One of the more basic questions I always get asked is “whether or not qualifications is the most important aspect of hiring or finding a “job-fit””. For the most part, senior managers would tell you that “attitude is more important than qualifications”; this however is a rather shortsighted answer as we all know that only qualified applicants make it the top of the heap especially when it comes to mission-critical posts. The quick answer is to say that you need both the qualifications and the right attitude to get the job. Qualifications are almost always one of the barest requirements. However, with that said, you cannot get hired on the basis of your CV alone, nor can you get hired where all you can bring is your positive attitude. You obviously need both, and it gets a bit more complex than that. Nonetheless, you must have a strategy to punch your way to the top.
At the higher levels where the supposed crème de la crème gets vetted for positions, the supply side (applicants) would have already been strategically positioned for the post and there are strategies on how to get there. Here are a few factors that I’ve seen come into play when shopping for the best talents:
Being connected with the right people and networks is the best way to get a leg-up on a career.
• Network: It is often said that a “break” is attributed to being at “The Right Place at the Right Time”. But there’s more to it than just “luck”. What is more important is being with the right people under the right circumstances and it sometimes takes a strategy to get there.
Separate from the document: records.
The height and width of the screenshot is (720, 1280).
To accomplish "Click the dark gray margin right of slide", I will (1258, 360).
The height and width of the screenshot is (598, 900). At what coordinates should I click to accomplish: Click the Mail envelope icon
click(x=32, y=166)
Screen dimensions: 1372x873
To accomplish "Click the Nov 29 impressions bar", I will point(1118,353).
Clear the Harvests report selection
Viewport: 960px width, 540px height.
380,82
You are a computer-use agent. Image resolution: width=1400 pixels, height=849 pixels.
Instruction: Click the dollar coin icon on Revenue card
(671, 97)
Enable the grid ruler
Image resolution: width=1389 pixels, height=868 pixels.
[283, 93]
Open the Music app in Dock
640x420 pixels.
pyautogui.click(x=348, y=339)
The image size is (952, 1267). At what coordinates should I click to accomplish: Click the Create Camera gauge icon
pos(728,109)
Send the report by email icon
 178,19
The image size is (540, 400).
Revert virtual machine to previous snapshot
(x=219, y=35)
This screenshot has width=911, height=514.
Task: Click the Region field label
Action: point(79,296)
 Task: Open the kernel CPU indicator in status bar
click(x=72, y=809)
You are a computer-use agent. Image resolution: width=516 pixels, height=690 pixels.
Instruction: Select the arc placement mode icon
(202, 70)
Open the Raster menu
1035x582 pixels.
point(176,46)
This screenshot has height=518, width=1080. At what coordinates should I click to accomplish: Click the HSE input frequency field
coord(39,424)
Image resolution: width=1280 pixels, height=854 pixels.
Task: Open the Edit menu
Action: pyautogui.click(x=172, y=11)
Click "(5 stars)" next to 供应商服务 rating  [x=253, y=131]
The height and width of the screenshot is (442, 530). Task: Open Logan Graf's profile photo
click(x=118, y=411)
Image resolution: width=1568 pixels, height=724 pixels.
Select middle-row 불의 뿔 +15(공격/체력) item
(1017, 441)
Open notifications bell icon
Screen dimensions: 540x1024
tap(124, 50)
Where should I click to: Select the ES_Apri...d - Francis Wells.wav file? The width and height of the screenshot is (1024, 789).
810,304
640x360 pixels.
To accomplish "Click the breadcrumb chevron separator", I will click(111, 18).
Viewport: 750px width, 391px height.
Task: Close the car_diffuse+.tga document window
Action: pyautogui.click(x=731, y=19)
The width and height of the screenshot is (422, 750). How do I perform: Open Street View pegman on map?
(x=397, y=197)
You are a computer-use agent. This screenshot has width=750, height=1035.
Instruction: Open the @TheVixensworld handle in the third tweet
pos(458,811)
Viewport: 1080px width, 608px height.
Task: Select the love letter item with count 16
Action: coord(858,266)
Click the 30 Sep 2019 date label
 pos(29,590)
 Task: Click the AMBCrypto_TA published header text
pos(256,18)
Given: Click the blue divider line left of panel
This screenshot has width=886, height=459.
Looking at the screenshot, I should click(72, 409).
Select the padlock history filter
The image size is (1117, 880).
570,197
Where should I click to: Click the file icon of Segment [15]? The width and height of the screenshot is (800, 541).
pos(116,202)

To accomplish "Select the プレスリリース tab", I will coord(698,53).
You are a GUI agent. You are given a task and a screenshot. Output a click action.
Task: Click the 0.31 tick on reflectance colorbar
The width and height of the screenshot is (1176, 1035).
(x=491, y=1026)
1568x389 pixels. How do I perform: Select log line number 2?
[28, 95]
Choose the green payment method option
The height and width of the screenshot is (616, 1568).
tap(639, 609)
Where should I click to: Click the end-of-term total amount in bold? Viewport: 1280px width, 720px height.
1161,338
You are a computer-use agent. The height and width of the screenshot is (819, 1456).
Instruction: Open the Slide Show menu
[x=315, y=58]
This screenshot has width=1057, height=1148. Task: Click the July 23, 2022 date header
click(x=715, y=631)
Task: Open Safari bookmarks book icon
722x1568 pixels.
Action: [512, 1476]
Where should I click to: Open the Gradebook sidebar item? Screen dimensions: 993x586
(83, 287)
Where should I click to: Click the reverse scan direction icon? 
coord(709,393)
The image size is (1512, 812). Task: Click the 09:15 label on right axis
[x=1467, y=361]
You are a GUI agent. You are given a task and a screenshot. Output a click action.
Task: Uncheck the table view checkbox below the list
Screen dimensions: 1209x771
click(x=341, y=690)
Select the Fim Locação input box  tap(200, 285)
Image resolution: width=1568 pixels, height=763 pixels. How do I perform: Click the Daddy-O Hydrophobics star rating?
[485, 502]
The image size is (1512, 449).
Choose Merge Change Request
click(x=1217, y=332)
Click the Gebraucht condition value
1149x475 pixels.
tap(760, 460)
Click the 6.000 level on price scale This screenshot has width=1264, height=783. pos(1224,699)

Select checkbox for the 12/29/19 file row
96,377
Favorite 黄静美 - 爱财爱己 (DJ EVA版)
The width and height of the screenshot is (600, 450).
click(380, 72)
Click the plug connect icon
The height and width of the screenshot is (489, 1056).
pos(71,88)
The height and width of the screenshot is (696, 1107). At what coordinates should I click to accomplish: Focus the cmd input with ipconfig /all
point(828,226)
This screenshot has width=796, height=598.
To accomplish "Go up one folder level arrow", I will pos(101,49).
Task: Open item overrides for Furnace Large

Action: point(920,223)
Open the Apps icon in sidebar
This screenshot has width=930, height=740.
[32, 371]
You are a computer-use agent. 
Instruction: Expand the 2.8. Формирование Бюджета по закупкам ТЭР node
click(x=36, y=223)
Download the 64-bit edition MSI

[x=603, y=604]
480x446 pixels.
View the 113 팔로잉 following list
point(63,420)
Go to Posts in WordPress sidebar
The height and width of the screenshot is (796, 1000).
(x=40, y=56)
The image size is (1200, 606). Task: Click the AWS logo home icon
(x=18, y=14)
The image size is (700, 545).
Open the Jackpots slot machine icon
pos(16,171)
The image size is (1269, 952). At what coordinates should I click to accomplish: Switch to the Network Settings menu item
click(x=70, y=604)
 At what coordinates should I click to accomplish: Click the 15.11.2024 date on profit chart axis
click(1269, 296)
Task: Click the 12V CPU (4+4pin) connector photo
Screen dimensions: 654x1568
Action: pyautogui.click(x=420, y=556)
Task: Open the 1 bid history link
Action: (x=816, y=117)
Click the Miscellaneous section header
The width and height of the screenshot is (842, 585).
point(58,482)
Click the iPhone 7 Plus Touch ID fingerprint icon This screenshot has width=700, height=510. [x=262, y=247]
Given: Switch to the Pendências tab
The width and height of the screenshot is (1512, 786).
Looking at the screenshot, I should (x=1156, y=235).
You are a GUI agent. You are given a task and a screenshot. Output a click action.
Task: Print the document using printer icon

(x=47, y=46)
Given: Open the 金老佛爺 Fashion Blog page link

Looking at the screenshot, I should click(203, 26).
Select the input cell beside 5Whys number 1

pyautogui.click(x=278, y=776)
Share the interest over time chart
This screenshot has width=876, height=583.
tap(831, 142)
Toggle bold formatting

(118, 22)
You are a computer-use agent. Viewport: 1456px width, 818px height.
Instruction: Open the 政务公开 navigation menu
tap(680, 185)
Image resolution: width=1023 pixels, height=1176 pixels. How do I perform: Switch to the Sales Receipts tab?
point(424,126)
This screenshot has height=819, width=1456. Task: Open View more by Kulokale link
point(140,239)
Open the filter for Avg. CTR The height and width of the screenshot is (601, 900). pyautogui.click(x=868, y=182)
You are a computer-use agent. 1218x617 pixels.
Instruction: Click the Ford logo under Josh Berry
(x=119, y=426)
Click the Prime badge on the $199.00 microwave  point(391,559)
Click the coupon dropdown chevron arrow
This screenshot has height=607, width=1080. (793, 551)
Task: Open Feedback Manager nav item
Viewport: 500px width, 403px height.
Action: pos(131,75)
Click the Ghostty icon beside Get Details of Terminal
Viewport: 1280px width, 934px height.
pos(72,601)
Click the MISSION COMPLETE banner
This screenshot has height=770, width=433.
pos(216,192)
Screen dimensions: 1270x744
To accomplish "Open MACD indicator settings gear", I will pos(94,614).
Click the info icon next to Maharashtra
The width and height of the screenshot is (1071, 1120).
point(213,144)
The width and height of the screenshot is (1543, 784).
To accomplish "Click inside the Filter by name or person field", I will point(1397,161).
Find a mentor that could show you the ropes and perhaps even offer some introductions and recommendations.
• Birds of the Same Feather: Surround yourself with performance driven people and not the opposite. We are often also known according to our associations. If you want to make a career in a specific domain, then you also have to be within those circles that matter.
• Flirting with the Secretary: I am not saying this literally at all, but you also need to be street smart when your CV is just one among the huge pile of resumes. Come in early to get acquainted with your surroundings. Get some background information about the company and your possible boss before the interview and make sure the interviewer knows that you have arrived. Yes, be friendly but also be authentic.
YOUR REPUTATION PRECEDES YOU. BUILD YOUR BRAND!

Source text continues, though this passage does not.